Often when people envision Greenland and Antarctica, they see desolate, snow-filled lands; and in general, that is pretty accurate. Other than a few coastal towns and seasonal base camps, these lands are uninhabited, except for a few tough species of animals. And, of course, there is lots of snow. As snowfall settles, it compacts under the weight of new snow and the battering ram of the wind. This compacted older snow, at least one winter old, is called firn—still porous, but between fresh snow and glacial ice in density.

Where we are going to in Antarctica the firn has a special feature. These regions are known for very warm summer conditions, with lots of melting and lots of snowfall over the course of the year. The summer melt can percolate through the snow and firn grains to form a water-saturated layer that sits above the denser glacier ice. Like a well in sandstone, this is a kind of aquifer in the firn, almost like a natural snow cone. Without the syrup.

Firn aquifers have been observed on a few mountain glaciers, usually for just part of the year, but never on ice sheets until a discovery on the Greenland Ice Sheet in April of 2011. Since then, NASA Operation Ice Bridge data has mapped their extent over several regions of Greenland.

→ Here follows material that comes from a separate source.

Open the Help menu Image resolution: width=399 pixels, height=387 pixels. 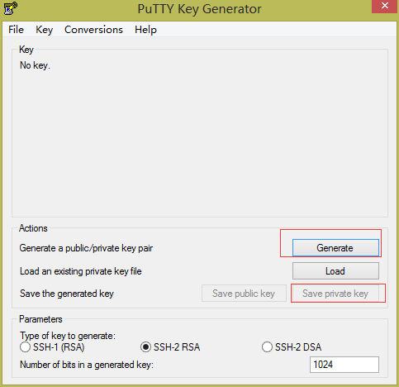coord(145,30)
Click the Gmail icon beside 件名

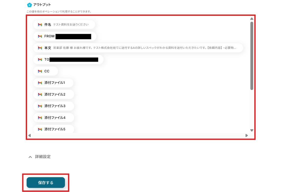[x=40, y=25]
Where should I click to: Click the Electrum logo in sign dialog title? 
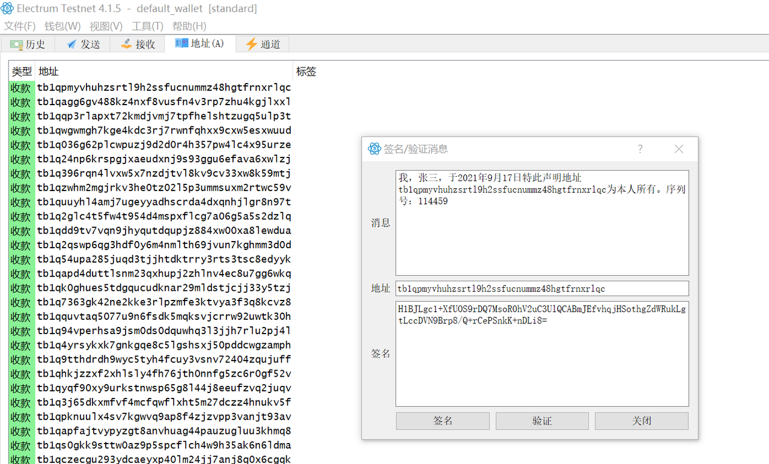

In some parts of Greenland, they appear to persist for decades.

More recently, a mapping algorithm using satellite data correctly located the firn aquifers in Greenland. We applied the same method to Antarctica—and there they were, a signal in the data just like Greenland’s aquifer areas. Antarctica’s potential for firn aquifers is at present unconfirmed, yet application of a similar technique indicates that they likely exist in coastal and ice shelf regions that have climate conditions similar to firn aquifer areas in Greenland. That is what we are going to check out.

Firn aquifers are important because they could cause a kind of water-driven fracturing on ice sheets or ice shelves called hydrofracture, where water seeps into cracks in the ice and breaks them open, leading to a speed-up of a glacier or crumbling of an ice shelf. This kind of fracturing has led to some spectacular break-ups in Antarctica, or significant acceleration of glaciers in Greenland.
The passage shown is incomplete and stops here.